■ **What you are asked to do**: Retype all the data word for word.

■ **Supplied information**:
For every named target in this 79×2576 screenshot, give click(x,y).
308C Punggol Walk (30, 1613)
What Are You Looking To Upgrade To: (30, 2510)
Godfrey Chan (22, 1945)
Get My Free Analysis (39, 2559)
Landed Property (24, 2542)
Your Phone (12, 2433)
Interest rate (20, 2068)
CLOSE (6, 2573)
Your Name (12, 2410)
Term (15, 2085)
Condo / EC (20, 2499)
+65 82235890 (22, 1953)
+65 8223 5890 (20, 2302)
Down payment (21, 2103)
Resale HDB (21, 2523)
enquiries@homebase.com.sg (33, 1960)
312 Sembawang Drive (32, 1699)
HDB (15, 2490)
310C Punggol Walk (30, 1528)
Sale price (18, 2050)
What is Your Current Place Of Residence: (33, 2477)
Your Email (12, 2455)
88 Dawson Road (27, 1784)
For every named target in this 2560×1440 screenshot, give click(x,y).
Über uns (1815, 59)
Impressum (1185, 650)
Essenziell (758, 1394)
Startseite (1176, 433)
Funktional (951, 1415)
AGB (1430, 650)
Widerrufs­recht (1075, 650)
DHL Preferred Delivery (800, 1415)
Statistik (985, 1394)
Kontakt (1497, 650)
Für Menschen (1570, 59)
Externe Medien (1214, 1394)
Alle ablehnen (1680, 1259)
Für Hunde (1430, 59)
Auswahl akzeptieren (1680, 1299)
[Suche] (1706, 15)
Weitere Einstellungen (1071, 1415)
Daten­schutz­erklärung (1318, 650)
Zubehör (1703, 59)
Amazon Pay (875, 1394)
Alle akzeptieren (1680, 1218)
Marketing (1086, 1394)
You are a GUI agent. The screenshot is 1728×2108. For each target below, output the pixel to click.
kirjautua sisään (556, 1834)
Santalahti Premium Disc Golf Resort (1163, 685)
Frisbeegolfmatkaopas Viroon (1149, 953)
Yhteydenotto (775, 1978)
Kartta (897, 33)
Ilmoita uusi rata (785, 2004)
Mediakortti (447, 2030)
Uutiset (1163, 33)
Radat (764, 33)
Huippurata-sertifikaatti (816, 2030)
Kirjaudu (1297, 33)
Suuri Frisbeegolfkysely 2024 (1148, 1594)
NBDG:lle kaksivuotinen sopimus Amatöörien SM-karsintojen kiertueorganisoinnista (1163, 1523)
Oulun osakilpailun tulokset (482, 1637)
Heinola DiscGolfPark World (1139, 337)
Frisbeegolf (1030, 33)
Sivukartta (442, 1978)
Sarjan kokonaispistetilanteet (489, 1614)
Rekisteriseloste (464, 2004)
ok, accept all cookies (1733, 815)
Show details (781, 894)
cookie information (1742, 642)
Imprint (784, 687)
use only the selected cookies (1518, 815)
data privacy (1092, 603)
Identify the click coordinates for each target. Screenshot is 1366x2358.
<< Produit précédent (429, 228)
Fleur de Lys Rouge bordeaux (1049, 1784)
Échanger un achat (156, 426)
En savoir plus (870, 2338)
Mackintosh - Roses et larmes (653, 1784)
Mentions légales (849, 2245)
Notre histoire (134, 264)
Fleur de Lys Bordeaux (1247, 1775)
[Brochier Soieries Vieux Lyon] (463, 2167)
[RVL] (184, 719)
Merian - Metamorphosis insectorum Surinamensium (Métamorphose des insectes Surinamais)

■ **Result for this exercise**:
For every named target in this 79×2576 screenshot, give click(x,y).
308C Punggol Walk (30, 1613)
What Are You Looking To Upgrade To: (30, 2510)
Godfrey Chan (22, 1945)
Get My Free Analysis (39, 2559)
Landed Property (24, 2542)
Your Phone (12, 2433)
Interest rate (20, 2068)
CLOSE (6, 2573)
Your Name (12, 2410)
Term (15, 2085)
Condo / EC (20, 2499)
+65 82235890 (22, 1953)
+65 8223 5890 (20, 2302)
Down payment (21, 2103)
Resale HDB (21, 2523)
enquiries@homebase.com.sg (33, 1960)
312 Sembawang Drive (32, 1699)
HDB (15, 2490)
310C Punggol Walk (30, 1528)
Sale price (18, 2050)
What is Your Current Place Of Residence: (33, 2477)
Your Email (12, 2455)
88 Dawson Road (27, 1784)
For every named target in this 2560×1440 screenshot, give click(x,y).
Über uns (1815, 59)
Impressum (1185, 650)
Essenziell (758, 1394)
Startseite (1176, 433)
Funktional (951, 1415)
AGB (1430, 650)
Widerrufs­recht (1075, 650)
DHL Preferred Delivery (800, 1415)
Statistik (985, 1394)
Kontakt (1497, 650)
Für Menschen (1570, 59)
Externe Medien (1214, 1394)
Alle ablehnen (1680, 1259)
Für Hunde (1430, 59)
Auswahl akzeptieren (1680, 1299)
[Suche] (1706, 15)
Weitere Einstellungen (1071, 1415)
Daten­schutz­erklärung (1318, 650)
Zubehör (1703, 59)
Amazon Pay (875, 1394)
Alle akzeptieren (1680, 1218)
Marketing (1086, 1394)
You are a GUI agent. The screenshot is 1728×2108. For each target below, output the pixel to click.
kirjautua sisään (556, 1834)
Santalahti Premium Disc Golf Resort (1163, 685)
Frisbeegolfmatkaopas Viroon (1149, 953)
Yhteydenotto (775, 1978)
Kartta (897, 33)
Ilmoita uusi rata (785, 2004)
Mediakortti (447, 2030)
Uutiset (1163, 33)
Radat (764, 33)
Huippurata-sertifikaatti (816, 2030)
Kirjaudu (1297, 33)
Suuri Frisbeegolfkysely 2024 (1148, 1594)
NBDG:lle kaksivuotinen sopimus Amatöörien SM-karsintojen kiertueorganisoinnista (1163, 1523)
Oulun osakilpailun tulokset (482, 1637)
Heinola DiscGolfPark World (1139, 337)
Frisbeegolf (1030, 33)
Sivukartta (442, 1978)
Sarjan kokonaispistetilanteet (489, 1614)
Rekisteriseloste (464, 2004)
ok, accept all cookies (1733, 815)
Show details (781, 894)
cookie information (1742, 642)
Imprint (784, 687)
use only the selected cookies (1518, 815)
data privacy (1092, 603)
Identify the click coordinates for each target. Screenshot is 1366x2358.
<< Produit précédent (429, 228)
Fleur de Lys Rouge bordeaux (1049, 1784)
Échanger un achat (156, 426)
En savoir plus (870, 2338)
Mackintosh - Roses et larmes (653, 1784)
Mentions légales (849, 2245)
Notre histoire (134, 264)
Fleur de Lys Bordeaux (1247, 1775)
[Brochier Soieries Vieux Lyon] (463, 2167)
[RVL] (184, 719)
Merian - Metamorphosis insectorum Surinamensium (Métamorphose des insectes Surinamais)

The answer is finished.